Currently where things stand: She admits to our amazing connection and friendship on which our marriage was based. She says she will "always be my friend" and that she is so thankful for everything i have ever done to help her get where she is, and so thankful for all the times we shared. but she knows she is meant to be with this other person. All of this really cuts deep, from my perspective I dont know how you can betray anyone like that let alone your husband and best friend. How can she think we can be friends after 5 years together when she left me for someone else? I think in her head she has somehow rationalized everything so far as to not see what she has done as the deepest of betrayals. I told her the only way we could ever truly be friends is if she really tried to work on us, and if then we truly weren't meant to be then this man wouldn't be " the other guy" and we could move on knowing we really tried and maybe be friends one day.... On thanksgiving she tried to text to say she was thankful for all the times we shared, I didn't respond, around christmas she sent me a seemingly harmless text saying she "missed running into me somewhere" I ignored that as well. As far as im concerned we have nothing to talk about, she doesnt want to try to fix our marriage and I do. So I have decided to never speak to her again unless that changes. and it kills me inside everyday. 

I know how this works, I have to let her see that this "true" love she has found is BS. but am I being foolish? If i want to win her back should I suck it up and "be friends" with her focus on the quality of our interactions and always leave her wanting to talk more etc? On the one hand It could lead her back to me if things start going south with this person. On the other hand It could make things better for her because she gets to "have her cake and eat it too" she gets whats missing with her relationship from him via being friends with me.... Or do I just lay low for the time being wait and see what happens. I have to stick by my principles and my commitment we made, It was for better of for worse, and I made a lot of mistakes and at times probably made her feel objectified and small. but It was un intentional and its not the life we have to live. If one part of the marriage is broken you fix that part, you don't just blow it all up. 

I don't know how I could be "friends" with someone who has betrayed me s deeply and maybe even doesn't see it that way/has no desire to make amends. There are some wounds time cant heal, only the person who mad them, trying to make amends can" in that case its both of us... Is this thinking going to keep me from winning her back.

────

Exercise A:
Copy the lines of the entries exactly, from the line containing "Where should I" through the line containing "Action: click(608, 247)", inclusive.

The records:
────

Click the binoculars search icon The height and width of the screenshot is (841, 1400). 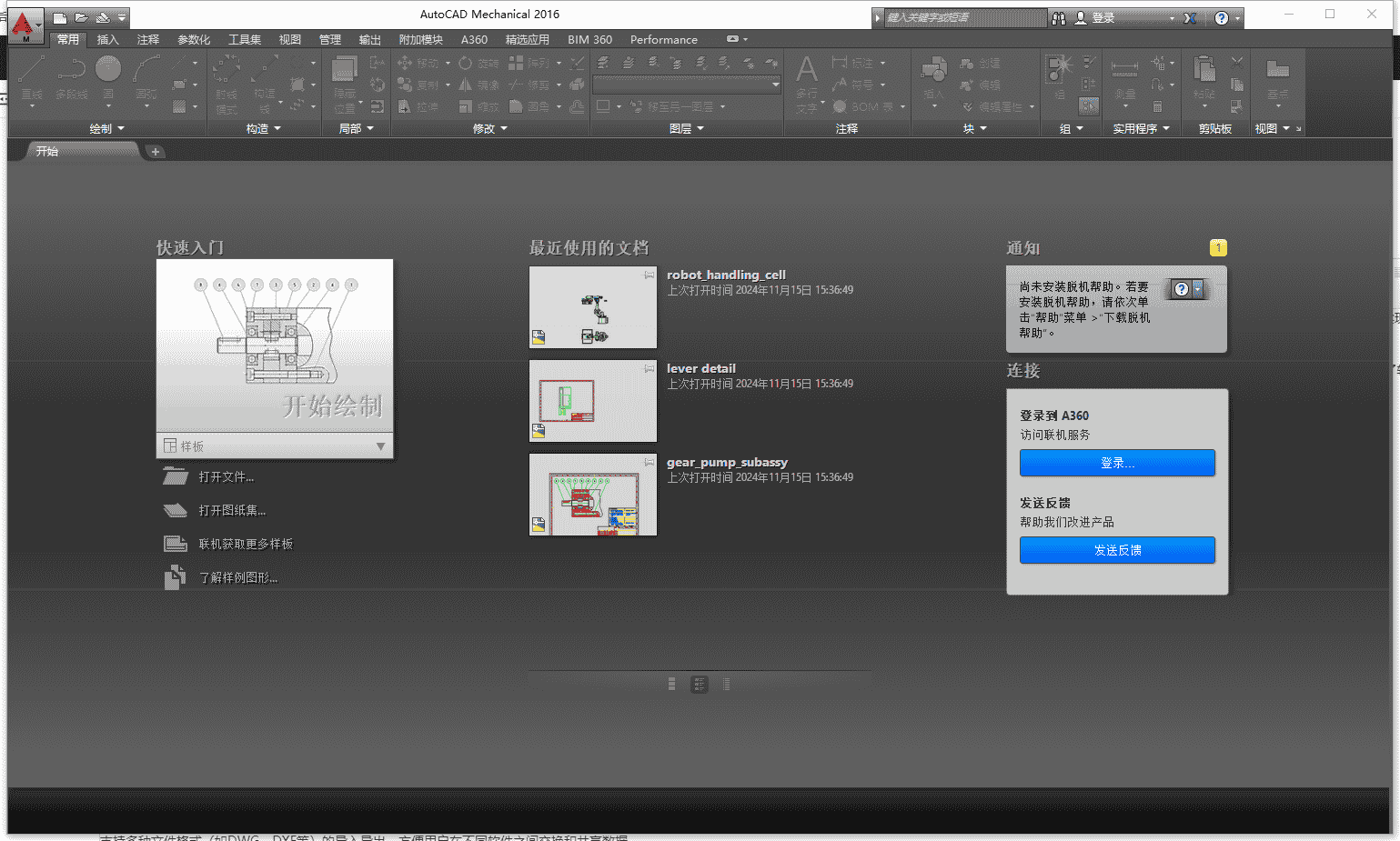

────

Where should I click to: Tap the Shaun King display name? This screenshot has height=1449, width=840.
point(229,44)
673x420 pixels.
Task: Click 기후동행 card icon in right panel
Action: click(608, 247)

────

Exercise B:
Using the forum post, answer each question on its own line:
(i) How many years had the writer and his wife been together?
(ii) Around which holiday did she text that she "missed running into me somewhere"?
(iii) According to the writer, what should you do if one part of the marriage is broken?

Result A:
Where should I click to: Tap the Shaun King display name? This screenshot has height=1449, width=840.
point(229,44)
673x420 pixels.
Task: Click 기후동행 card icon in right panel
Action: click(608, 247)

Result B:
(i) 5 years
(ii) Christmas
(iii) Fix that part instead of blowing it all up.